Blokady dróg, blokady przejść granicznych – jutro (09.02) w całej Polsce – także na Lubelszczyźnie – rolnicy zapowiadają protesty przeciwko zalewaniu polskiego rynku towarami rolno-spożywczymi z Ukrainy, a także restrykcjom i ograniczeniom środowiskowym w unijnej Wspólnej Polityce Rolnej i zapisach Zielonego Ładu.
CZYTAJ: „Wszystkie służby są w gotowości”. W piątek strajk rolników [ZDJĘCIA, MAPA]
– Niezadowolenie rolników jest zrozumiałe, bo decyzje Komisji Europejskiej mogą ograniczyć produkcję żywności w Europie – mówił w Radiu Lublin wicewojewoda lubelski Andrzej Maj.
Przypomniał, że rolnicze protesty odbywaj się w wielu krajach i już przyniosły efekt – Komisja Europejska wycofuje projekt zakładający ograniczenie stosowania pestycydów w rolnictwie w UE.
– Popieramy te strajki, bo one pomagają ministrowi Siekierskiemu w rozmowach z Komisją Europejską. Presja ma zawsze sens i przy takich ważnych decyzjach, które będą na lata, i w kwestii Zielonego Ładu oraz ograniczenia wprowadzenia na rynek towarów ukraińskich.
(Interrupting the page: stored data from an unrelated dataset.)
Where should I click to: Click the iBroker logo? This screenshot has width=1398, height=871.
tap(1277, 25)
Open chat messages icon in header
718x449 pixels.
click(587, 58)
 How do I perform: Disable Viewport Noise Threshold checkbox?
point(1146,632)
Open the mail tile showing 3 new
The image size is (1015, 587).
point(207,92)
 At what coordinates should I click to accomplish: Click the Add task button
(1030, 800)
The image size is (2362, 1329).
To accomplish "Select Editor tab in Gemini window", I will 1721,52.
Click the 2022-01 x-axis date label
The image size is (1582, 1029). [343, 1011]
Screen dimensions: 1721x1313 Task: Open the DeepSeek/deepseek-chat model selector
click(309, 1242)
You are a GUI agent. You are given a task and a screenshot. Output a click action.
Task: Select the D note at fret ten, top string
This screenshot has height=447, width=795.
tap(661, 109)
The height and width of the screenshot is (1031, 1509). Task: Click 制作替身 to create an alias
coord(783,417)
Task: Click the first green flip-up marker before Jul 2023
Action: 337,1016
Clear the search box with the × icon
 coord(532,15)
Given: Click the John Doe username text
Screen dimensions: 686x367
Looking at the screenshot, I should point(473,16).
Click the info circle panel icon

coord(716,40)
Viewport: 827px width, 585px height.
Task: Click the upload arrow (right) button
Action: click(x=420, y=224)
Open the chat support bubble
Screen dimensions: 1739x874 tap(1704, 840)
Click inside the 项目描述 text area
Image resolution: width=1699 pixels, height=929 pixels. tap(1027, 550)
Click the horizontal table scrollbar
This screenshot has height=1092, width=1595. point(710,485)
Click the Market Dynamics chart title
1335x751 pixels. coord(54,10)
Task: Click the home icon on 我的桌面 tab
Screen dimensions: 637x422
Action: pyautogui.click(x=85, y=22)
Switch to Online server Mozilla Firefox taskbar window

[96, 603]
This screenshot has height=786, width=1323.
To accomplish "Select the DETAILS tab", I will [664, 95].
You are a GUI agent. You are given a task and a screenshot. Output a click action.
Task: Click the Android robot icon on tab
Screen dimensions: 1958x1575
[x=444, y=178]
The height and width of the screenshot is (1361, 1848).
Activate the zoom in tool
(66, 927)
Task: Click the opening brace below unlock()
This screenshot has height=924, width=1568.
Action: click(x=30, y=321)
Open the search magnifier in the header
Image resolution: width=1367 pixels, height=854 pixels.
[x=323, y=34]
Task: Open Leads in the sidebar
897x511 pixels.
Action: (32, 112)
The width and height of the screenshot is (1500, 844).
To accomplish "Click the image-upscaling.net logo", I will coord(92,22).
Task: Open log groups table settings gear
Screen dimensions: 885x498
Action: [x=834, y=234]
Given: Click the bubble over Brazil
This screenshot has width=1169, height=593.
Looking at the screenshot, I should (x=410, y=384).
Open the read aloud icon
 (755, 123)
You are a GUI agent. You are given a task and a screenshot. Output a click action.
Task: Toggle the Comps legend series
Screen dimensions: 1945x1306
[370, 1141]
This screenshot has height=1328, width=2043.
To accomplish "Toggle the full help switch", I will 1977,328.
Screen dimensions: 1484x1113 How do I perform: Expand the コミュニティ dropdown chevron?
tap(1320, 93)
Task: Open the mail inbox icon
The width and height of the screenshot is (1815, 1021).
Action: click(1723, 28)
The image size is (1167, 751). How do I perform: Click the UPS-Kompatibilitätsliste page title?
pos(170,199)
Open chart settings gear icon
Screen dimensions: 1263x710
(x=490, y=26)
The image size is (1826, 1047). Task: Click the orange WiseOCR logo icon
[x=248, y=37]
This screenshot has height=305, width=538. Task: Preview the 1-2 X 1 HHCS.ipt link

Monitorujemy te protesty rolników, oni się solidaryzują z rolnikami z innych części Europy. Będziemy chcieli zadbać o ich bezpieczeństwo na protestach, bo szykują się naprawdę duże protesty od jutra (09.02) w województwie lubelskim.
Cała rozmowa w materiale wideo:
Rząd zapowiedział już na granicy polsko- ukraińskiej wzmożone kontrole towarów rolno-spożywczych. Trwają prace nad wprowadzeniem ograniczeń napływu cukru z Ukrainy.
Komisja Europejska przedłużyła do 5 czerwca 2025 r. zawieszenie ceł, które stosowano przed wojną w imporcie produktów z Ukrainy do Unii Europejskiej. Komisja wprowadziła jednocześnie „mechanizm ochronny” na wypadek znaczących zakłóceń na unijnych rynkach. Dla najbardziej wrażliwych produktów – drobiu, jaj i cukru – przewidziany jest „hamulec bezpieczeństwa”, czyli obłożenie cłami ukraińskiego importu na teren UE po przekroczeniu określonego limitu. Ma to ustabilizować import na średnim poziomie z lat 2022 i 2023.